10. Identify the range of evidence required to support inferences about achievement
Tim Oates’ oft quoted advice to avoid assessing ‘everything that moves, just the key concepts’ is important to bear in mind, not just for those responsible for assessment, but also for those who design the curricula with which those assessments are aligned. Despite the freedoms afforded from the liberation of levels and the greater autonomy possible with academy status, many of us have still found it hard to narrow down what we teach to what is manageable and most important. We find it difficult in practice to sacrifice breadth in the interests of depth, particularly where we feel passionately that so much is important for students to learn. I know it has taken several years for our curriculum leaders to truly reconcile themselves to the need to strip out some content and focus on teaching the most important material to mastery.
Once these ‘key concepts’ have been isolated and agreed, the next step is to make sure that any assessments cover the breadth and depth required to gain valid inferences about student achievement of them. I think the diagram below, which I used in my previous blog, is helpful in illustrating how assessment designers should be guided by both the types of knowledge and skills that exit within the construct (the vertical axis) and the levels of achievement across each component i.e. the continuum (horizontal axis). This will likely look very different in some subjects, but it nevertheless provides a useful conceptual framework for thinking about the breadth and depth of items required to support valid inferences about levels of attainment of the key concepts.

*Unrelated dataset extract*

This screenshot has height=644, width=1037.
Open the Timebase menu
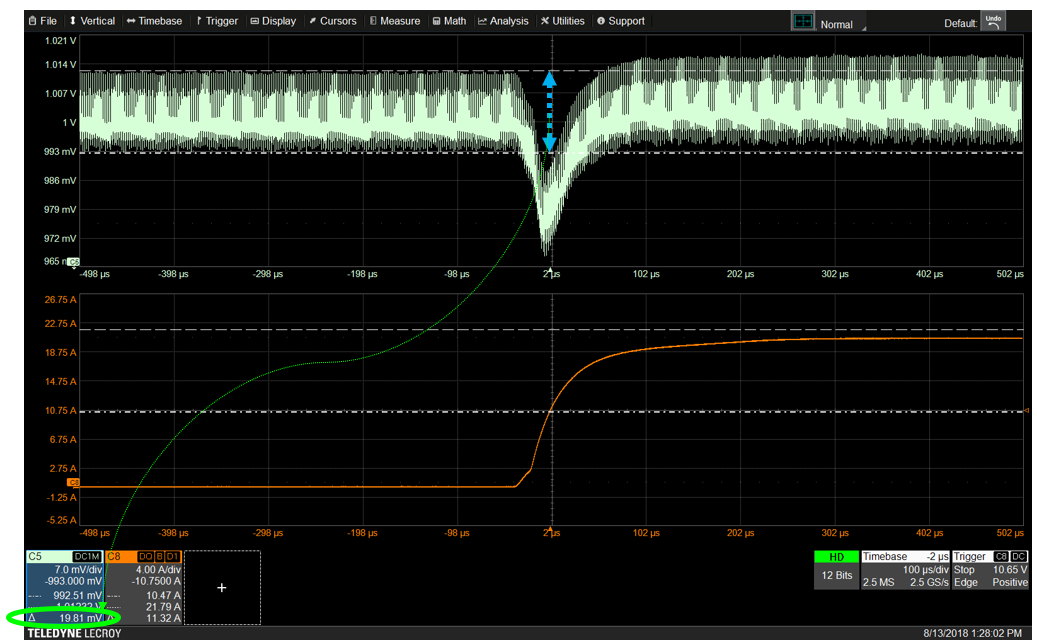tap(154, 21)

In my next post, which I must admit I am dreading writing and releasing for public consumption, is focusing on trying to articulate a set of principles around the very thorny and complicated area of assessment reliability. I think I am going to need a couple of weeks or so to make sure that I do it justice!
Thanks for reading!
* I am aware the numbering of the principles on the image does not match the numbering in my post. That’s because the image is a draft document.